Key Drivers Behind the Sudden Fall in India 10-Year Bond Yield
- RBI Bond Purchases: The RBI’s announcement to purchase ₹80,000 crore worth of government bonds in April has directly impacted yields. By buying bonds, the RBI increases their price, which inversely lowers the yield. This strategic move aims to inject liquidity into the banking system.
- US Bond Yield Influence: The US 10-year bond yield’s decline to 4.12%, triggered by investor flight to safe-haven assets amidst concerns over potential new tariffs, has also played a role. The Indian bond market frequently mirrors US yield trends.
- Improved Banking Liquidity: The RBI has injected over ₹5.5 lakh crore into the banking system in recent weeks, through open market operations (OMO) purchases, long-term variable rate reverse repo (VRR) auctions, and foreign exchange swaps. Increased liquidity in banks reduces their reliance on bonds, thereby impacting yields.
- Strong Foreign Investment: Foreign investors purchased ₹13,709 crore worth of government bonds in March, driven by India’s robust macroeconomic data and inclusion in global bond indices. Foreign investment under the Fully Accessible Route (FAR) has reached ₹2.99 lakh crore, up from ₹2.85 lakh crore in February.

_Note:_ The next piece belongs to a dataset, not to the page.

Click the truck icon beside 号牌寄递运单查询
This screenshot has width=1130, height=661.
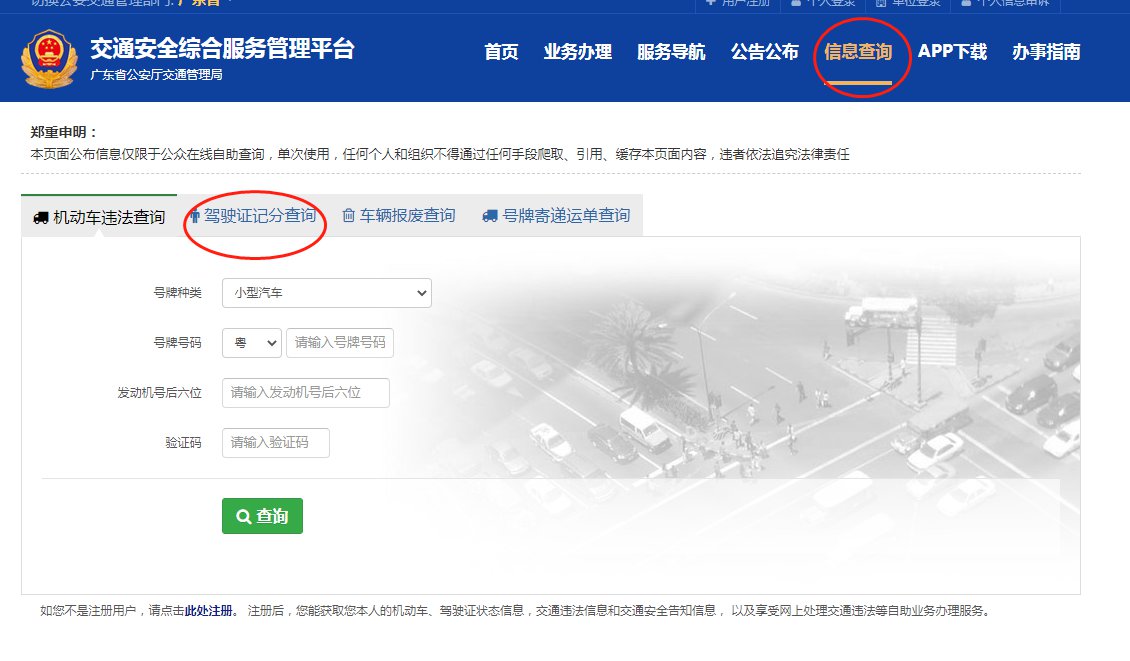tap(490, 216)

- Government Borrowing Plans: The government’s gross market borrowing announcement of ₹14.82 lakh crore for FY26 in Budget 2025 has provided market clarity. The net borrowing, slightly lower than FY25 at ₹11.54 lakh crore, is expected to shape demand and supply dynamics, influencing yields.
Tata Mutual Fund’s report indicates that liquidity conditions are expected to remain positive, further contributing to lower yields.
Will the RBI Cut Rates?
The market anticipates a potential 0.25% to 0.50% repo rate cut by the RBI in its April 9th meeting. This expectation is fueled by the Consumer Price Index (CPI) inflation rate of 3.61% in February, below the RBI’s 4% target. Similarly, the Wholesale Price Index (WPI) Food Index inflation decreased from 5.97% in January to 3.75% in February.

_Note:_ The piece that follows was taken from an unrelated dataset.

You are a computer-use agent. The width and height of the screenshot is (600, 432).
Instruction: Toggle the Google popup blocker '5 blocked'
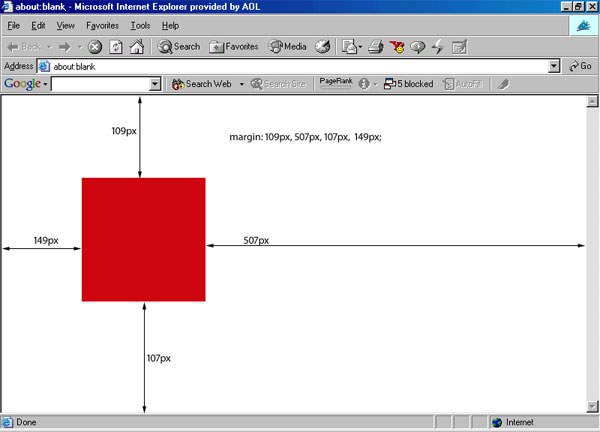(410, 84)
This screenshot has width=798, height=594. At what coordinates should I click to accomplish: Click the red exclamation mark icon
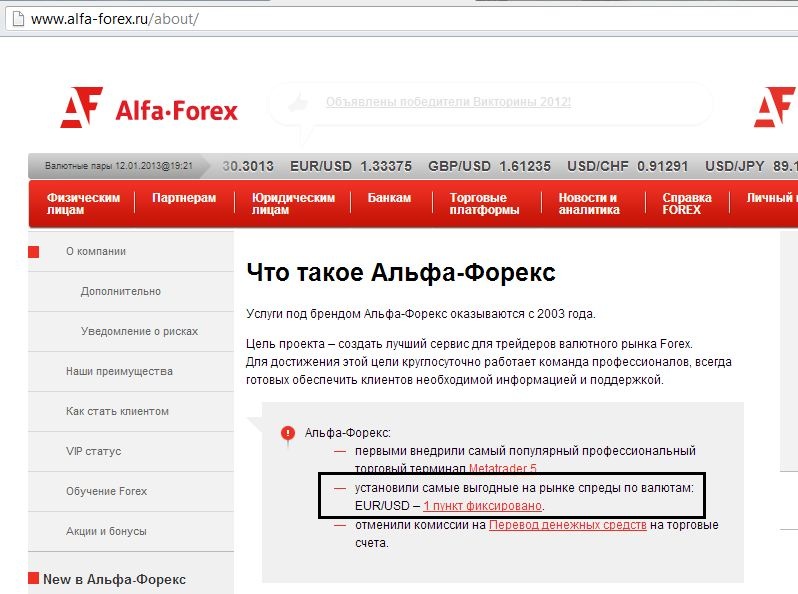(x=288, y=433)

Lower India 10-Year Bond Yield levels suggest market anticipation of further interest rate reductions, which could lead to:
- Lower loan interest rates.
- Improved debt market returns for investors.
- Reduced government borrowing costs.
Overall, controlled inflation, strong foreign investment inflows, and mounting pressure on the RBI to cut interest rates suggest that EMIs could become more affordable in the coming months.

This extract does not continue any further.